Selected excerpt:
* * *

Sunday, December 2, 2018

Oh DM Tools, Where Art Thou?

Every now and then I encounter some problem with a system and I start to wonder: when is a system complete? Because it sure ain't as soon as it's playable. At least not in my experience. So I thought, as those things often go, I write a post about why we need DM Tools and see what I end up with.

Playable versus Fully Realized

This is, if you want, my "all-in" at the beginning of the argument: I say that something like a "fully realized rpg" does indeed exist. What could I possibly mean by that, you might ask, and I would answer that I mean a game that has all the tools it needs to support play for an entire campaign. In other words you could buy that book without having a clue what a rpg is to begin with and it would give you the full picture.

Those games are not unheard of (if rare) and you could call me out on beating a dead horse (again), but one of those games would be the D&D Rules Cyclopedia. I might have talked about how great this game is before :) Anyway, if you haven't read my opinion on it (and want to) you could follow this link and come back afterwards.

* * *

Raw data:
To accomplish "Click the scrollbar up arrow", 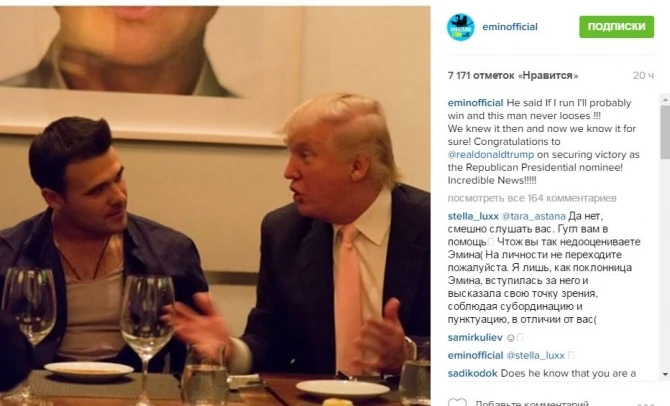I will pyautogui.click(x=665, y=99).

* * *

Required work:
Using the blog post about DM tools, answer each of the following:
(a) What date does the post carry?
(b) How does the author define a "fully realized rpg"?
(c) Which game does the author give as one example of such a game?

Solution:
(a) Sunday, December 2, 2018
(b) A game that has all the tools it needs to support play for an entire campaign
(c) The D&D Rules Cyclopedia